There was significant interest in the last years to the problem of prepositional phrase attachment, mainly on English material, involving both rule-based approach [6] and statistical lexical approaches [8, 12]. On the other hand, various iterative and re-estimation methods were used to calculate the probabilities used in hidden Markov models, such as Baum-Welch re-estimation method [2], or to learn the grammar information from a corpus [13].

While these works are based mainly on “tagging” approach to parsing, in our paper we investigate the problem from the point of view of general problem of syntactic disambiguation, i.e., of choosing one of the possible syntactic trees for the whole phrase. We also connect the technical task of disambiguation with well-known linguistic notion of subcategorization frames, and show that the data obtained in disambiguation of a large corpus can be used in semi-automatic compilation of a kind of a combinatory dictionary. We also introduce the idea of taking into account the probabilities of the typical errors made by the parser, in addition to the probabilities of some natural language constructions.

2. Ambiguity of prepositional phrase attachment

The article deals with the type of ambiguity observed in the following sentence:

1: They [[[moved their office] from the town] to the capital].

2: They [[moved [their office from the town]] to the capital].

3: They [moved [[their office from the town] to the capital]].

4: They [[moved their office] from [the town to the capital]].

5: They [moved [their office from [the town to the capital]]].

A dictionary presenting the usage of specific prepositions with specific words is necessary to resolve the ambiguity of this kind.

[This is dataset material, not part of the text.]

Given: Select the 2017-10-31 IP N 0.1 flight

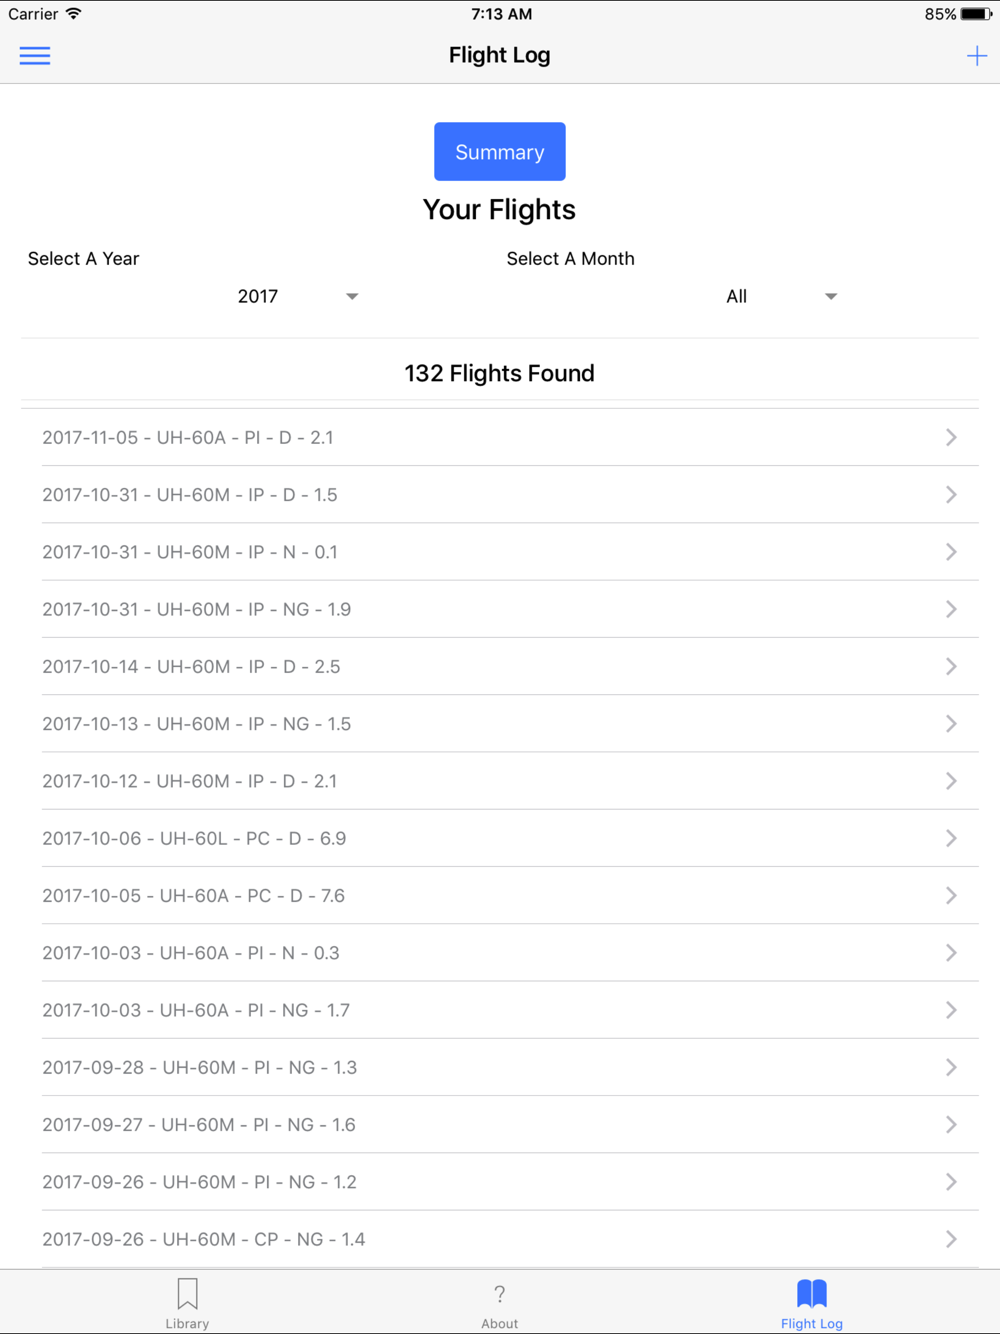Looking at the screenshot, I should 500,552.
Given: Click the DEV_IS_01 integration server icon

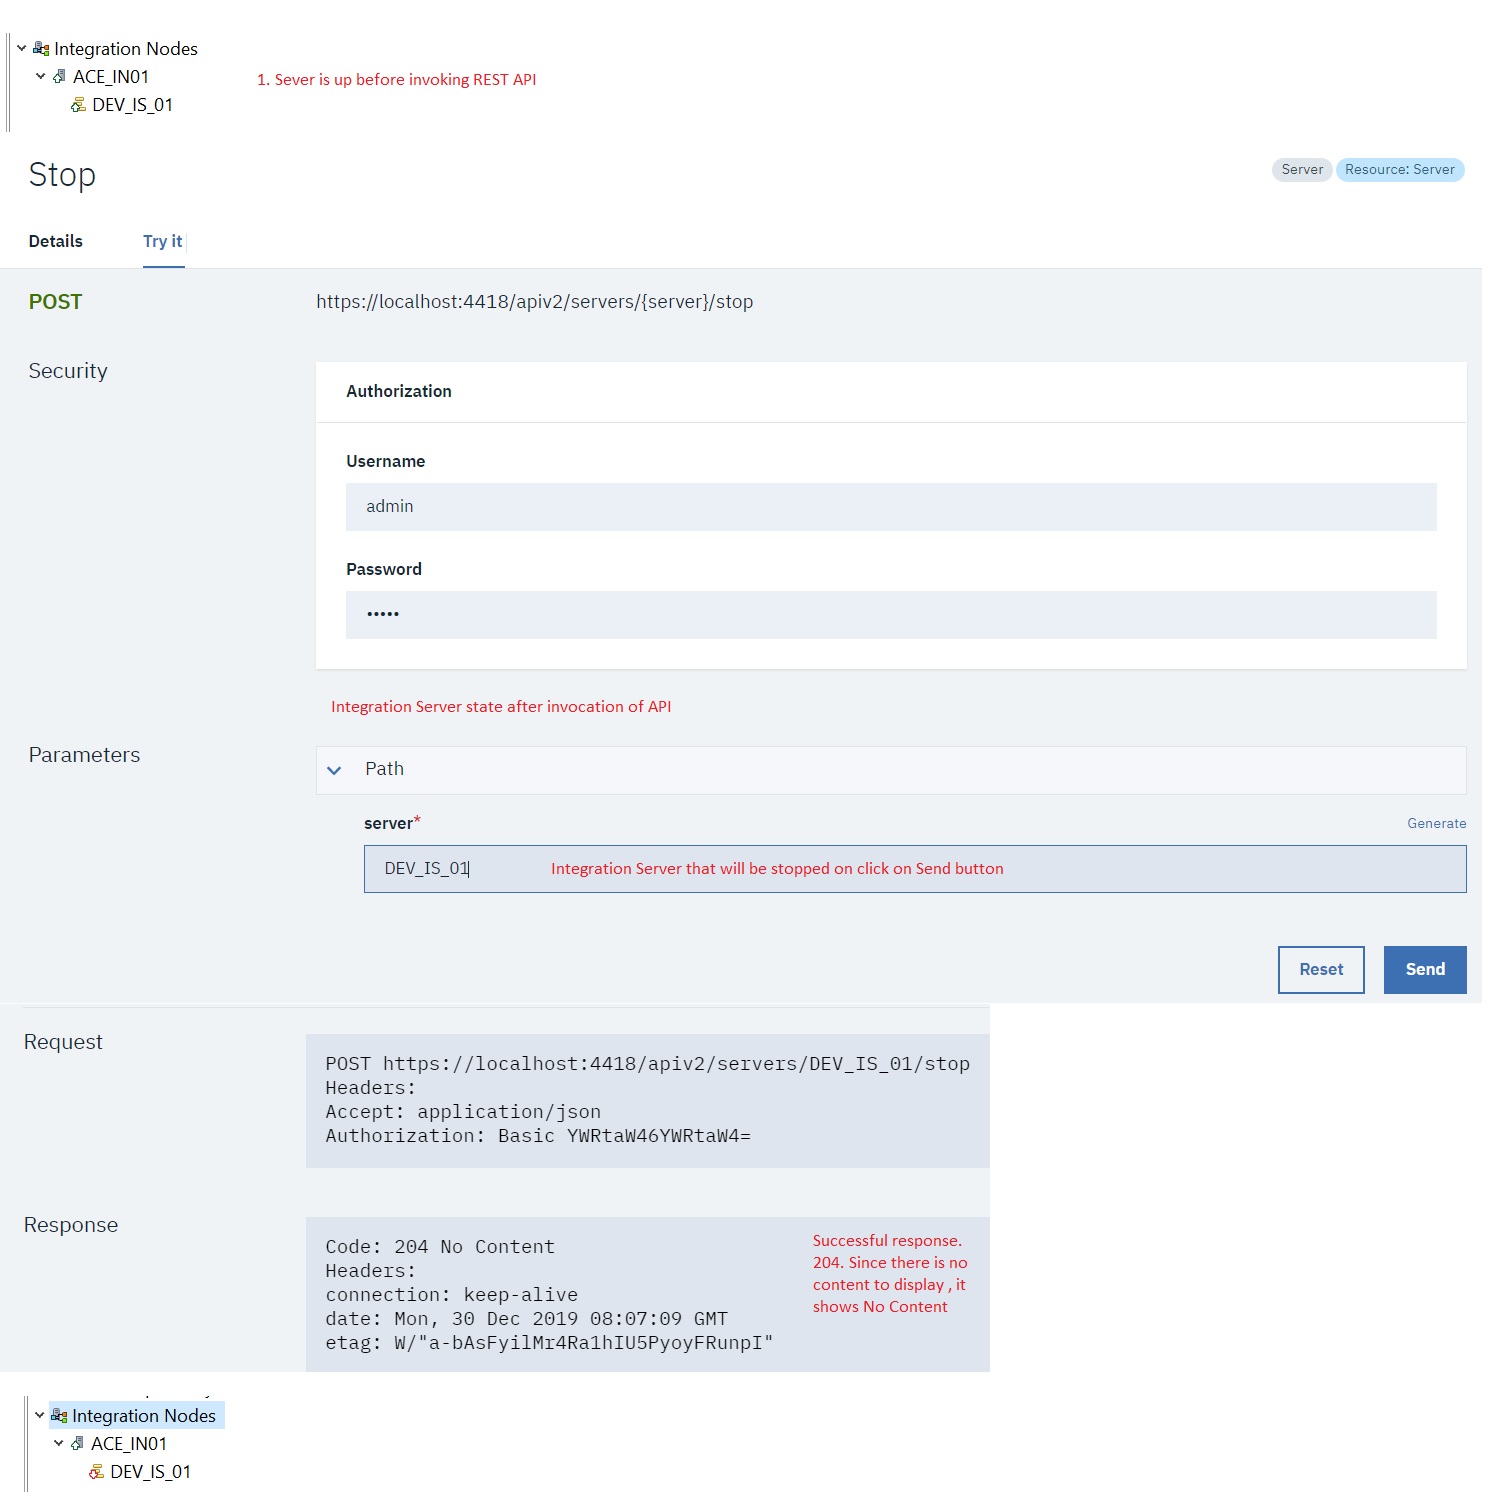Looking at the screenshot, I should 78,104.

Since no semantic information has to be included in this dictionary, it is possible to learn this data from a large text corpus.

3. Extended subcategorization frames

3.1 Weighted extended subcategorization frames

The structure similar to the traditional subcategorization frames can be used for syntactic disambiguation and can be obtained automatically with the procedure described below. We call it extended subcategorization frames because it contains a combination of the traditional subcategorization frames, i.e., a set of complete sets of word’s complements. Fig. 1 shows an abridged example of such a structure[1]. The meaning of the first two columns will be discussed in the section 0. The symbol ‘Æ’ denotes the empty preposition, i.e., the direct object, the symbol ‘—’denotes the absence of any arguments. In this example we do not consider the first actant, the subject.

move
p⁺	p^–	Combination	Example
8892	3782	—	Jill moved impatiently.
3478	921	to	John moved to the new apartment.
372	123	Æ + from + to	The firm moved its office from the town to the capital.
135	342	Æ + out of	She moved the table out of the room.
83	58	Æ + into	We moved the device into the house.
76	782	to + for	The family moved to the South for sake of the child.
34	89	Æ + from + through	He moved the table from the room through the door.
30	219	to + at	Jack moved to the new apartment at five o’clock.
25	38	to + through	She moved to the South through the forest.
9	13	towards	The group moved towards the mountain.
1	463	of	She moved the table of John’s friend.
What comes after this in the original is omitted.